McNerney and colleague Taane Clarke are building a reference library of TB varieties so that researchers can easily trace a strain they have identified back to those circulating elsewhere in the world. Even with the cost of genome sequencing falling and states such as the United Kingdom integrating the technology into routine health care, genome sequencing is unlikely to influence care in poor, high-burden countries any time soon, McNerney concedes. But she believes that data gained from sequencing will be used to develop simpler, cheaper tests to discern different strains of TB and help inform treatment.

Tackling resistance

Sequencing is also helping researchers to analyse outbreaks of drug-resistant TB, McNerney says. Her team recently looked at strains of drug-resistant TB from people in Uganda who had been hospitalized twice with the disease, comparing the M. tuberculosis genomes of the two infections. In some patients, the strains differed very little, suggesting that drug resistance had resulted from poor compliance with antibiotics. But in other patients they differed markedly, says McNerney, and the second infection often matched the genome of a strain circulating in the same clinic. “There seems to be problem of multidrug resistance being shared amongst re-treatment cases,” she says.

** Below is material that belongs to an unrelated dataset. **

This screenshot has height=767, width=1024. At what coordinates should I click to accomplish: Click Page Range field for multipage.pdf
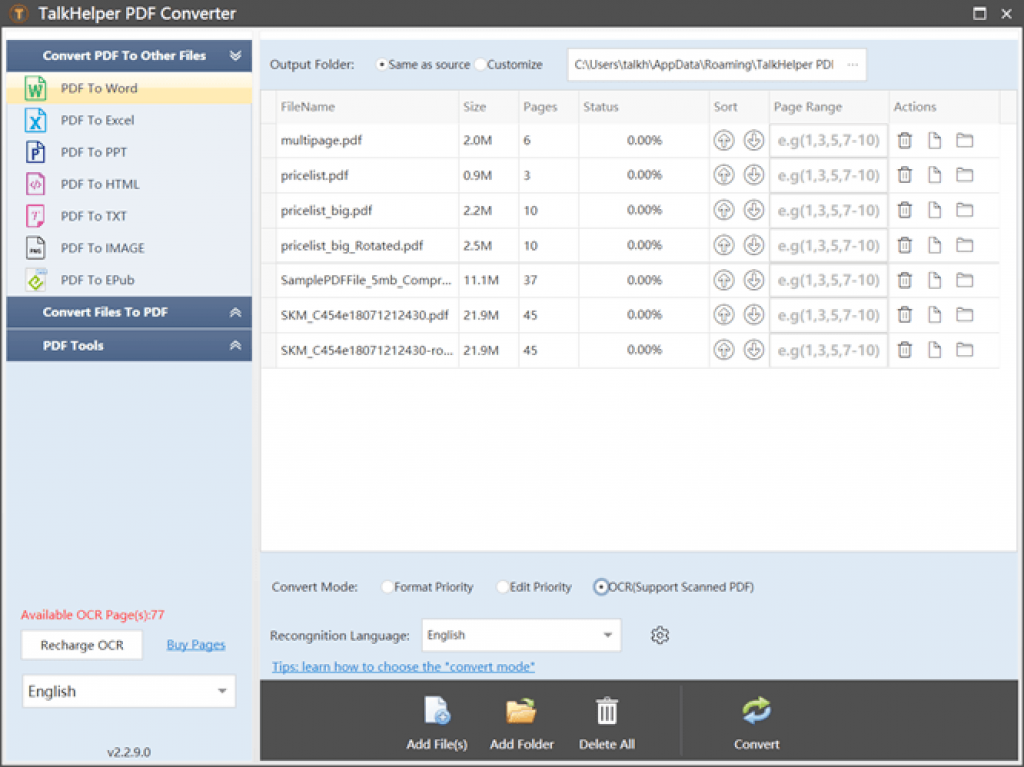[x=828, y=141]
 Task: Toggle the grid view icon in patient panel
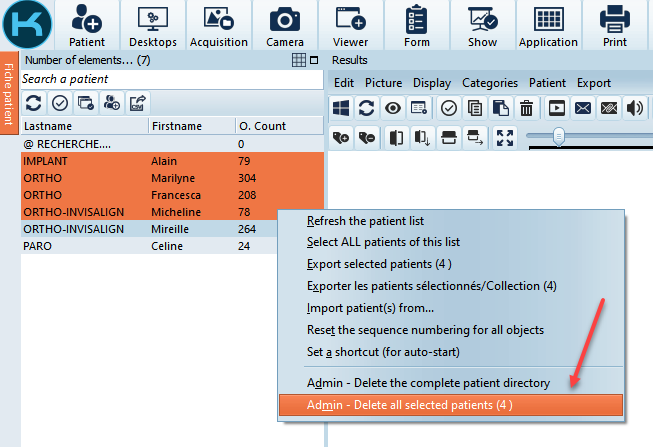click(299, 61)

Whole-genome sequencing can also help reveal the underlying social causes of a TB outbreak. A team led by Jennifer Gardy, a molecular epidemiologist at the British Columbia Centre for Disease Control in Vancouver, investigated an outbreak in Vancouver that resulted in 41 cases of active TB between 2006 and 2008. Genome sequencing revealed that the epidemic was really two outbreaks, caused by distinct strains of TB that had emerged at the same time5. Gardy's findings suggested that the rise of crack-cocaine use in the city sparked the outbreaks, with crack houses becoming centres of TB transmission.

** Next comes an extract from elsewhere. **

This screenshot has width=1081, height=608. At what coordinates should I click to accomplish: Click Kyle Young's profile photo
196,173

Her team also found that a handful of 'superspreaders' were responsible for transmitting most of the TB cases. Biological factors, such as the levels of TB bacilli in a person's sputum or cough, or a suppressed immune system that allows rampant bacterial replication, may explain this phenomenon, she says. But Gardy's work indicates that social contact is often the most important element of an outbreak. “TB fundamentally is a social disease,” she says. “Social factors are what makes an outbreak, versus one sick person who doesn't transmit to anybody else.”